While well-intentioned and the most innovative piece of legislation in the United States providing consumer protections for data privacy, the previous CCPA had a lot of shortcomings. The hastily passed bill lacked clarity for businesses, disproportionately impacted small businesses, and simply did not have the funding and bandwidth for adequate enforcement. The CPRA was designed to “fix” its predecessor in four key areas by:

  1. Further protecting personal information
  2. Increasing fines for violating children’s privacy
  3. Creating more transparency
  4. Establishing a new enforcement arm

So What’s Changed?

New Agency
The CPRA establishes the California Privacy Protection Agency as the lead enforcer and supervisor of the CPRA and CCPA data privacy laws. This perhaps the biggest change in California’s data privacy, shifting enforcement of data privacy compliance from the state’s Attorney General to a separate agency, specifically designed to enforce data privacy compliance. The law also creates a Chief Privacy Auditor to conduct audits of businesses.

New Consumer Rights.
The CPRA amends the CCPA to regulate behavioral advertising that uses personal information to target California residents with marketing based on profiling. The CPRA distinguishes between two different types of advertising: cross-context behavioral advertising and non-personalized advertising.

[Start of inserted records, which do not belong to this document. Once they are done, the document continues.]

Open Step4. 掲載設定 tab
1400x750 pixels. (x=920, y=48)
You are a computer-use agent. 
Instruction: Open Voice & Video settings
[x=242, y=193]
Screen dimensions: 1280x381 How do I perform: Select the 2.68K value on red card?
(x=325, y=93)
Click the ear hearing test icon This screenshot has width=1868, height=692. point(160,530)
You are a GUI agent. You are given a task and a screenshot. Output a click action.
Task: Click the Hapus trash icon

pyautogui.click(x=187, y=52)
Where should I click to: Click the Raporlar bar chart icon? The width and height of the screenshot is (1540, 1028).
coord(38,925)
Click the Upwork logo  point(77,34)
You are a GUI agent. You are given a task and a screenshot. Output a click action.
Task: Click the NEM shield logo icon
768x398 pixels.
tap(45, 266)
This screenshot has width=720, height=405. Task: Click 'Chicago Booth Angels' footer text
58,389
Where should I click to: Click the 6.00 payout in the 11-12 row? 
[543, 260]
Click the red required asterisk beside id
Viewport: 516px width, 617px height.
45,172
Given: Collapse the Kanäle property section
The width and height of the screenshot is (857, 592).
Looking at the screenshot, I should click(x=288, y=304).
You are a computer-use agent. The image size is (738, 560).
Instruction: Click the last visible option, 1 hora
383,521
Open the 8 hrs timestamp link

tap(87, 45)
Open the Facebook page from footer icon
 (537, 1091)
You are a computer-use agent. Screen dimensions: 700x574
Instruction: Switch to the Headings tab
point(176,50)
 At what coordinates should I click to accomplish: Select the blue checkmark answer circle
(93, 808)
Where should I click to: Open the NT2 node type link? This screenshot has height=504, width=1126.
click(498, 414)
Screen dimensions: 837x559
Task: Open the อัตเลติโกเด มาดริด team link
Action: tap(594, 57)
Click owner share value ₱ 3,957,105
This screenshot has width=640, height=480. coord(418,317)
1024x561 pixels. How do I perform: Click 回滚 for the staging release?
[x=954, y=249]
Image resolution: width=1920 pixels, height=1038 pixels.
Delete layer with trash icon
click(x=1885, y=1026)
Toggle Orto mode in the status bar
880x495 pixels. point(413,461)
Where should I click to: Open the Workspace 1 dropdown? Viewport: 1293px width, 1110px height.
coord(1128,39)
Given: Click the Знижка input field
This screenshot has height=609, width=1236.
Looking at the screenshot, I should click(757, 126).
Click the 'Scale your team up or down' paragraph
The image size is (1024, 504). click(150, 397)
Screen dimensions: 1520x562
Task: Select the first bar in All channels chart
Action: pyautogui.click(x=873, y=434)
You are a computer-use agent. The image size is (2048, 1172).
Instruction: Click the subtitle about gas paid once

The California consumer already holds the right to know, right to access, right to delete, and the right to opt-out of sale under the CCPA. The CPRA will include new rights such as: the right to correct inaccurate personal information, the right to opt-out of the sharing of one’s personal information, and the right to limit the use and disclosure of one’s sensitive personal information.

Creates New Category of Sensitive Information (SPI)
The new bill creates a new category of sensitive personal information that is regulated separately and even more strongly than personal information.

Introduces new GDPR-like requirements
The CPRA includes three additional requirements businesses must comply with that echo the EU’s GDPR data privacy regime. These include:

  • Data minimization
  • Purpose limitation
  • Storage limitation

Data minimization refers to the new rule that a website or business can only collect, use, and share California consumers’ personal information if it’s deemed what is reasonably necessary and proportionate to the collection purpose. This means that your company is only allowed to collect or share data that is absolutely necessary to your stated purpose of collection.

This ensures that entities have less information that needs to be regulated and tracked and less of consumer’s information is taken.

In addition to this, before you collect, use or share Californians’ data, you must state the purpose of collection. This declaration of stated purpose is called purpose limitation in the CPRA.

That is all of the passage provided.